Krisen-Koalition

Margaret Heckel26.03.2010Politik

Natürlich ware es ein verlockendes Experiment: Schwarz-Grün im größten Bundesland als Vorstufe zu Schwarz-Grün im Bund 2013. Und wenn die Zahlen es am Wahltag nicht anders hergeben, würde NRW-Ministerpräsident Jürgen Rüttgers diese Koalition wohl auch versuchen – auch wenn er sich jetzt gerade klar zur FDP als Wunschpartner bekannt hat.
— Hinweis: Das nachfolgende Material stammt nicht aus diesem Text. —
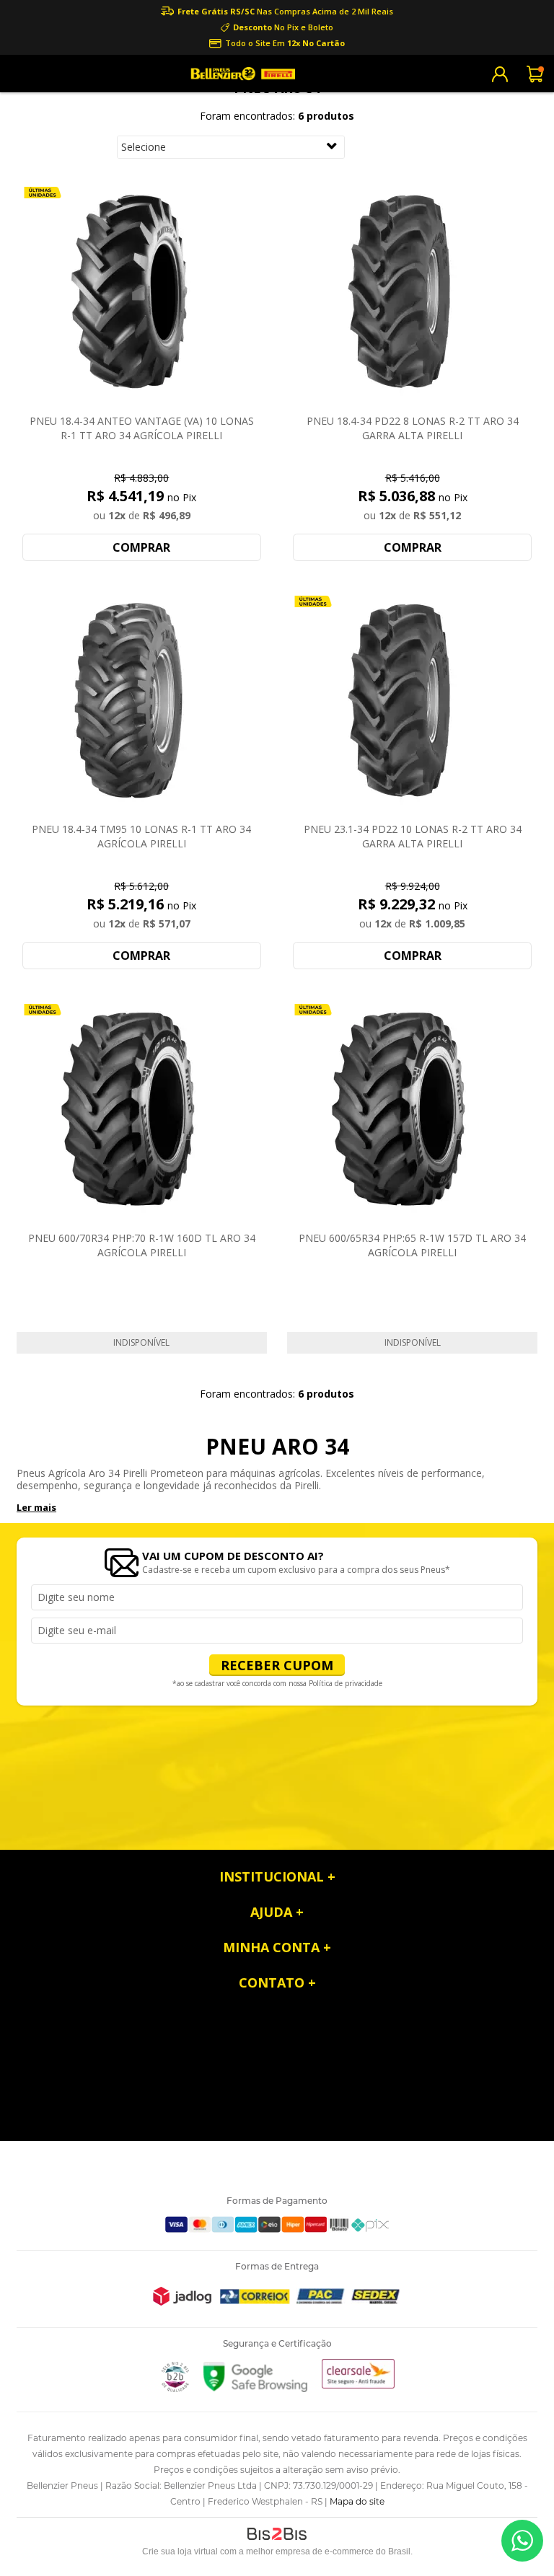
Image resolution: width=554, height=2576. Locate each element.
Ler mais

Für Angela Merkel wäre das Schwarz-Grün Experiment brandgefährlich – und zwar gerade, weil es für sie im Bund 2013 durchaus eine sehr interessante Option ist. Die Folgen einer Abwahl von Schwarz-Gelb in Nordrhein-Westfalen wären gravierend. Die Bundesratsmehrheit wäre weg und sowohl die Steuerreform als auch die Gesundheitsreform damit Makulatur. Zwar argumentieren viele, dass Merkel geradezu froh wäre, beide Themen vom Tisch zu haben. Das aber verkennt, dass auch die Kanzlerin die Mittelschicht entlasten will und die Kopfpauschale ihre eigene Erfindung ist.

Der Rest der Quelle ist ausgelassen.